PFA 55MB, the jet fuel anti-icing additive now in general U.S. military service use, has demonstrated biocidal effectiveness in service and in the laboratory on microbial growths representative of those known to exist in the field. The recent announcement of this effect by Phillips Petroleum Company, which developed and patented the product, has aroused interest in military and commercial aviation circles in the U. S. and abroad, partly because of the significance of the finding itself, but also because this product has already been tested, found compatible with materials of aircraft construction and approved for military use (specification MIL-I-27686A) and, by the FAA, for commercial use.
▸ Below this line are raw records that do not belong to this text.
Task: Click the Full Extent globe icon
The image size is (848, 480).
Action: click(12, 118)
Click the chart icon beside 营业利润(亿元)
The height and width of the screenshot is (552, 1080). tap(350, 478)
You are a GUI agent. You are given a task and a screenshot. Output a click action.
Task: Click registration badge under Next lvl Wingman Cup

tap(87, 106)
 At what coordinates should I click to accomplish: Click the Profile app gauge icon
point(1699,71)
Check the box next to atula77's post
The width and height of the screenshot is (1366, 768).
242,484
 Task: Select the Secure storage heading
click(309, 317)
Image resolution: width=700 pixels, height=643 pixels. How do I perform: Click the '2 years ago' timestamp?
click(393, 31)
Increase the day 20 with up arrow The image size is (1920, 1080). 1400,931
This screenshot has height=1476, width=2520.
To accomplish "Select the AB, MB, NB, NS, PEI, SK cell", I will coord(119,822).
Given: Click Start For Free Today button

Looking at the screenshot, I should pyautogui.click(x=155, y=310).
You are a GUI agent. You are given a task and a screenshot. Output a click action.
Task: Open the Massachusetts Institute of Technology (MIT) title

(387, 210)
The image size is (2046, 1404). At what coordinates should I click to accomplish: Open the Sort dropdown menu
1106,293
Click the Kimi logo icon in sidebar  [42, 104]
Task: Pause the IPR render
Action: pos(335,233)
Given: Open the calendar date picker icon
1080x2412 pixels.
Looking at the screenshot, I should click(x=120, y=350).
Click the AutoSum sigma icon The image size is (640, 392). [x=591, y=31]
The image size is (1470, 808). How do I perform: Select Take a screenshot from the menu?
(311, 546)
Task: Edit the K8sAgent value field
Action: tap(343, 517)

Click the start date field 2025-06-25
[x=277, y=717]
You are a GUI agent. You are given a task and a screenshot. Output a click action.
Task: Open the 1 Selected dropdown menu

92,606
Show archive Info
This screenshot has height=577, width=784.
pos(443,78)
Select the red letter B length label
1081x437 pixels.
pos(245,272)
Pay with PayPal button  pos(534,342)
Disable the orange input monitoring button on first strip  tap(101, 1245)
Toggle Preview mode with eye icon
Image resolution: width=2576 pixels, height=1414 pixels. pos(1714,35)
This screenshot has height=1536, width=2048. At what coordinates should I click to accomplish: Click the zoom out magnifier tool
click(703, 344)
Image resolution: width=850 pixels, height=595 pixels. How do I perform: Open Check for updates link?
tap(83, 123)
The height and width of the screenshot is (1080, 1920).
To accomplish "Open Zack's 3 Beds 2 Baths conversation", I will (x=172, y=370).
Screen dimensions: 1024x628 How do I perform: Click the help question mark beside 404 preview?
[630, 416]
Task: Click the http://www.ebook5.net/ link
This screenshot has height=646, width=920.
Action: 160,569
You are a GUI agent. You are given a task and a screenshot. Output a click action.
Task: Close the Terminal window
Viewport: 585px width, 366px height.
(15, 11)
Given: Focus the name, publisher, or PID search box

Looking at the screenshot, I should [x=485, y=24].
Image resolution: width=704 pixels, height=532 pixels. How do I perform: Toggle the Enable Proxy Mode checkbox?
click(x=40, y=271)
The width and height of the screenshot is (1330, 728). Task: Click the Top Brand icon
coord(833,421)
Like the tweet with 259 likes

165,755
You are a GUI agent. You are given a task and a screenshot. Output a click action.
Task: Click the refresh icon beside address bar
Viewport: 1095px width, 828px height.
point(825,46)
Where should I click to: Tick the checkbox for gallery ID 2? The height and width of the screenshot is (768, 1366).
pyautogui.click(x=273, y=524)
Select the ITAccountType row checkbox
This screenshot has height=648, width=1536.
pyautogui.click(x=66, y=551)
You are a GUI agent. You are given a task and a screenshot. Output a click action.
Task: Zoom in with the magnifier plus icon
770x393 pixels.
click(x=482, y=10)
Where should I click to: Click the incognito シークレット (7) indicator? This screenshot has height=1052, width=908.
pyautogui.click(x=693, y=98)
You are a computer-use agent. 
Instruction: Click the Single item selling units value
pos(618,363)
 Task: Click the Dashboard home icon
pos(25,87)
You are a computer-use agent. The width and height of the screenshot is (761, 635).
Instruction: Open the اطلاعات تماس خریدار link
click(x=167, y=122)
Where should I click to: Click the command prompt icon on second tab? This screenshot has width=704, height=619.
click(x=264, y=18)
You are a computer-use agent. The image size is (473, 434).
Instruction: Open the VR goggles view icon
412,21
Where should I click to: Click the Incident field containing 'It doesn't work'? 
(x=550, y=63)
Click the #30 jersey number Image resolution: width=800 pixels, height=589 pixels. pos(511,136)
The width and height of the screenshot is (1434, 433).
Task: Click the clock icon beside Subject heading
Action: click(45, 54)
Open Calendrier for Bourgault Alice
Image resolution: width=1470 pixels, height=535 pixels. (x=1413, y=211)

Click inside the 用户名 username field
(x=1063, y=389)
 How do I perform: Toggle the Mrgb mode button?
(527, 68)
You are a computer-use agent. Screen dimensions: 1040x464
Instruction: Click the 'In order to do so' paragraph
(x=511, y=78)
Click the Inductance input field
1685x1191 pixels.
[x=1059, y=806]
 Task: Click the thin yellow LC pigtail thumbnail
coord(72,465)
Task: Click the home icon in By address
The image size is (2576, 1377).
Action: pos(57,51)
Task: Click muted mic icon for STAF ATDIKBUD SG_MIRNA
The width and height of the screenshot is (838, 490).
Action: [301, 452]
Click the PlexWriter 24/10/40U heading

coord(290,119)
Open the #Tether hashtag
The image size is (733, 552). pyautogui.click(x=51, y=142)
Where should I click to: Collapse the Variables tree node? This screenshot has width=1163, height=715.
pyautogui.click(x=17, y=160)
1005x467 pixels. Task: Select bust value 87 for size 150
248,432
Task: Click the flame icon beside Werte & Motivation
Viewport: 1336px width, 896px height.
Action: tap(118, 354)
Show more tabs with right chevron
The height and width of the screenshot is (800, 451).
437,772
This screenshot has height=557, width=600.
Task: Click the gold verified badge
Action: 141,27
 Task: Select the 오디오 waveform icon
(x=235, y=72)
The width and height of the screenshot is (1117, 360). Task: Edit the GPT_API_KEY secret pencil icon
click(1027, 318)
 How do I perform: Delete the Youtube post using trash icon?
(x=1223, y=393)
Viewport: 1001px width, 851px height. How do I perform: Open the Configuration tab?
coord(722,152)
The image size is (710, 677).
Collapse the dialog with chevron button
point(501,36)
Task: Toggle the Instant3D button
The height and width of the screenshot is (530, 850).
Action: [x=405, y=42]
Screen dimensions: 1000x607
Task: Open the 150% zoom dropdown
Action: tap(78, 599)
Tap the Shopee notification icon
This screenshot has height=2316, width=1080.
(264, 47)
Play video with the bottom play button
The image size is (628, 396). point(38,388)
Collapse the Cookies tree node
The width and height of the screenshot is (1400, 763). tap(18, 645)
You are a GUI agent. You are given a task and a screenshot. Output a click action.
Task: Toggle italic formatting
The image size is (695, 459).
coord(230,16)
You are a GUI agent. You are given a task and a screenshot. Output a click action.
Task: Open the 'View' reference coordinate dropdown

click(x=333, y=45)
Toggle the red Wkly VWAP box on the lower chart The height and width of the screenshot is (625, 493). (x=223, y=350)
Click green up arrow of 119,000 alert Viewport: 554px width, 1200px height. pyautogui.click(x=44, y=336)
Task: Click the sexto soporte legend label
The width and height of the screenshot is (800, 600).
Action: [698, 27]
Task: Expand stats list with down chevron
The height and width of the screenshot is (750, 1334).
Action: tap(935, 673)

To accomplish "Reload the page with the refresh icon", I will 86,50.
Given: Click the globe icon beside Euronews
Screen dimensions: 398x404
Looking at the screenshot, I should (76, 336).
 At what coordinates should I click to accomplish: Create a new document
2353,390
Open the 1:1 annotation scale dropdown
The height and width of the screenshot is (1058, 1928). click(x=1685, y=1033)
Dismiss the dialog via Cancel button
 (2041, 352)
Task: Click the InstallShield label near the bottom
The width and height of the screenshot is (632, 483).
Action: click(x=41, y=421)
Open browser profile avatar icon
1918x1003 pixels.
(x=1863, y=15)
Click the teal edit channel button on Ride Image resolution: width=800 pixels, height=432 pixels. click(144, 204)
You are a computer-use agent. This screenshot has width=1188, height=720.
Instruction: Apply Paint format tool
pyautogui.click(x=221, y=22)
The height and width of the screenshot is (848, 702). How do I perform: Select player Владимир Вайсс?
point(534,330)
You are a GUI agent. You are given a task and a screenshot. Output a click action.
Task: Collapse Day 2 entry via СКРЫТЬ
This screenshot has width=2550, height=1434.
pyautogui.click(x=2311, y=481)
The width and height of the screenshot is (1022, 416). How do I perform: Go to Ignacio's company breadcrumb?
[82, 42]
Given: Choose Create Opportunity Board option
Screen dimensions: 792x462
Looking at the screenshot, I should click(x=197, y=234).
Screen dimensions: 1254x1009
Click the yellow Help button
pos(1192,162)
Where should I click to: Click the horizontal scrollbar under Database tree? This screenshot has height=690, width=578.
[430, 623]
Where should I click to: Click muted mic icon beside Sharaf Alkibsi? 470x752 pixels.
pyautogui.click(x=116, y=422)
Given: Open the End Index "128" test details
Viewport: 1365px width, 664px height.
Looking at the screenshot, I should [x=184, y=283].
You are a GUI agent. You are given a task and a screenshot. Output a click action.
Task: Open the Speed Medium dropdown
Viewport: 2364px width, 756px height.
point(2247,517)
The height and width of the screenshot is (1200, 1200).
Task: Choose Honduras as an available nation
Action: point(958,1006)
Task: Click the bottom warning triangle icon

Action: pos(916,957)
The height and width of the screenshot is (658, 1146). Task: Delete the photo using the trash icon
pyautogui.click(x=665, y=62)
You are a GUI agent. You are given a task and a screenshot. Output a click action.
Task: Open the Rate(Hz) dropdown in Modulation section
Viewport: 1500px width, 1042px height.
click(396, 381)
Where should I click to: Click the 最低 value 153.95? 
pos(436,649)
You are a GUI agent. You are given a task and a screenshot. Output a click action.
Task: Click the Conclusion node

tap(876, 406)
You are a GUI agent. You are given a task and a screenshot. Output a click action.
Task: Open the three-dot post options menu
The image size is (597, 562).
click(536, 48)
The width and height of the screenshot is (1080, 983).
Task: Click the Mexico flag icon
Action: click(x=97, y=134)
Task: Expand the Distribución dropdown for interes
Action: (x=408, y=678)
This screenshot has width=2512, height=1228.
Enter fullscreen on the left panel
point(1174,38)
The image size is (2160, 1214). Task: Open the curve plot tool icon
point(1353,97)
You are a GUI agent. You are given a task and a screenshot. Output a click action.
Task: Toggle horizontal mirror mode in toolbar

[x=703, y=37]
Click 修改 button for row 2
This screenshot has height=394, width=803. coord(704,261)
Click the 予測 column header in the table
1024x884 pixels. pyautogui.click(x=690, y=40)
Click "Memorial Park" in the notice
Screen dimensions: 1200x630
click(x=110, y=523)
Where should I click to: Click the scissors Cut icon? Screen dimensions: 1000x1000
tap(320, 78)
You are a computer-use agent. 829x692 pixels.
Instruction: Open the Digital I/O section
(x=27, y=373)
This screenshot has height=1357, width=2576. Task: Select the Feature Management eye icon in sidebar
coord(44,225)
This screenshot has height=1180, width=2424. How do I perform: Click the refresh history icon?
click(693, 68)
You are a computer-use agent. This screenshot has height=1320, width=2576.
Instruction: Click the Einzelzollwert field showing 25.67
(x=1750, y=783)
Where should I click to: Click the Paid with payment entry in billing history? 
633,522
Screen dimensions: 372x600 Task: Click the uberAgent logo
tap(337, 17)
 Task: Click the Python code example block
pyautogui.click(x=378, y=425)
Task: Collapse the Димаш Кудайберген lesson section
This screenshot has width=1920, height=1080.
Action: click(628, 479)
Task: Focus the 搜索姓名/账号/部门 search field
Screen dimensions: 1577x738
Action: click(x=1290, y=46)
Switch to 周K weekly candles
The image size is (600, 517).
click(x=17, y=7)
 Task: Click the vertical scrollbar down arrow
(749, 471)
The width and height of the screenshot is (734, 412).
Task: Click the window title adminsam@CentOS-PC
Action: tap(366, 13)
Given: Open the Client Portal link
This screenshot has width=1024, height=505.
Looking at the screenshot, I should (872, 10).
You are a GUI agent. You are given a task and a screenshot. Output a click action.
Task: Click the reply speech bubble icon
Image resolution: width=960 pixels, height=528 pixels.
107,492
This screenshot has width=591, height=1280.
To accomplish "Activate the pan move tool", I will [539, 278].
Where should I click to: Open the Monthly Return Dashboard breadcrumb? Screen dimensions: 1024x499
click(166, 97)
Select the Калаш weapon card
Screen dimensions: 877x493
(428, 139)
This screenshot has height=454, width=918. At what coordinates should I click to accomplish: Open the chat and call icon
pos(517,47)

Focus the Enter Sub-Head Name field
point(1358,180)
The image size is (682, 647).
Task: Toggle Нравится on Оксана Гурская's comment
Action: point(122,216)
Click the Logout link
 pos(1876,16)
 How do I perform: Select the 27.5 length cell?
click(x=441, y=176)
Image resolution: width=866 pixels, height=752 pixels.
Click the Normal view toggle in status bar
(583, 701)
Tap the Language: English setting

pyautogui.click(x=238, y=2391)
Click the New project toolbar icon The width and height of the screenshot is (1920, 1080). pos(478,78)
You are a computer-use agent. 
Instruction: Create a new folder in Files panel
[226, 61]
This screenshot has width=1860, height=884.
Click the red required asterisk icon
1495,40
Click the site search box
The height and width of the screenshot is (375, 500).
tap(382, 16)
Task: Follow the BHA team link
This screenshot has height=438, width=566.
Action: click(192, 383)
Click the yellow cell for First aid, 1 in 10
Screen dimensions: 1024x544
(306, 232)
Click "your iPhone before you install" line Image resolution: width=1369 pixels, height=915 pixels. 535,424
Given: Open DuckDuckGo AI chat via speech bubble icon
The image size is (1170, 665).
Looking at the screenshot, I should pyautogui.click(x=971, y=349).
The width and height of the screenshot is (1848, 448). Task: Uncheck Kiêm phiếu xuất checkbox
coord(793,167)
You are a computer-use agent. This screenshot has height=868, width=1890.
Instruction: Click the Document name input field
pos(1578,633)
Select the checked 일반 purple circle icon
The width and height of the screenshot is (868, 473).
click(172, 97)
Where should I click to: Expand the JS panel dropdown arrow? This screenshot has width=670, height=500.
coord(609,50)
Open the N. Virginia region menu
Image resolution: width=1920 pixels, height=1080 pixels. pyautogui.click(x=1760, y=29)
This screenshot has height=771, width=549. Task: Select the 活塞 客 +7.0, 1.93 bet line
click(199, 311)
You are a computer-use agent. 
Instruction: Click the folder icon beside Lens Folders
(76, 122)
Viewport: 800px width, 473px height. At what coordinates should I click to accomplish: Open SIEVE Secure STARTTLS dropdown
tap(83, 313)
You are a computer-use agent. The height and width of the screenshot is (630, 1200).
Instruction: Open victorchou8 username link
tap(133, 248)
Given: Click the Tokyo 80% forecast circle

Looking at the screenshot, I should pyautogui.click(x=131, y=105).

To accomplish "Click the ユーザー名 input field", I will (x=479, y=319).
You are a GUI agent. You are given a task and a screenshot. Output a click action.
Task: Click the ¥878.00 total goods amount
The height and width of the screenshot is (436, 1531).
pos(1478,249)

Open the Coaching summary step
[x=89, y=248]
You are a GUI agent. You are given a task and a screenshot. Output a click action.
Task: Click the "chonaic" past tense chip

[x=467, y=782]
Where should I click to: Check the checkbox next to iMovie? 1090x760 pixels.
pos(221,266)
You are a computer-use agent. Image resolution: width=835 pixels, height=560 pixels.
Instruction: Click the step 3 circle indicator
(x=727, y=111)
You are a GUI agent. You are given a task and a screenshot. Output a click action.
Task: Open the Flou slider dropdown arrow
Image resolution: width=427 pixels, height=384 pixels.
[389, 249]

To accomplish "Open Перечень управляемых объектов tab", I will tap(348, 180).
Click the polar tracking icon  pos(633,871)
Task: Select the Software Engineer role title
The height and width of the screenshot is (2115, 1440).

Its biocidal feature can therefore be immediately utilized in service without further testing.
This paper is concerned solely with the biocidal feature of PFA 55MB, its anti-icing properties having been previously covered by other publications.
Within a few months after PFA 55MB entered general service use in military jet fuel (April, 1962), various reports were received that the water bottoms of field storage tanks had become sterile. While this appeared to verify earlier laboratory observations, it was recognized that other factors may have been involved and that the field observations would be more meaningful if the biocidal effect of PFA 55 MB could be repeatedly demonstrated in the laboratory under severe conditions which would insure prolific microbiological growth - using a large number of bacterial and fungi species representative of those found in the field. Twenty-eight cultures were obtained from Boeing which it had isolated from aircraft fuel tanks .rom various locations; two cultures were obtained from a major airlines fuel storage system; other cultures were obtained from the bottoms of other airport tanks, two diesel fuel tanks, and two refinery diesel fuel storage tanks. The investigation showed the following:
  1. (1)
    The components of PFA 55MB were individually and collectively biocidal to all the microbiological growths tested. Biocidal concentrations will exist in discrete water phases such as at the bottom of fuel tanks if the fuel has been treated with approximately 0.05 volume per cent PFA 55MB. Glycerol, the minor component, also improves the fuel tank topcoatings, by reducing the softening which such coatings normally experience in the presence of water, thereby improving the protection which such coatings provide against corrosion.
  2. (2)
    Once tank bottoms are sterilized with PFA 55MB, subsequent biological contamination will be sterilized if the concentration of additive in the water layer is not reduced.
  3. (3)
    By virtue of being already approved for and compatible with materials of aircraft construction, PFA 55MB provides a simple means for biocidal effectiveness in all elements of fuel handling and storage.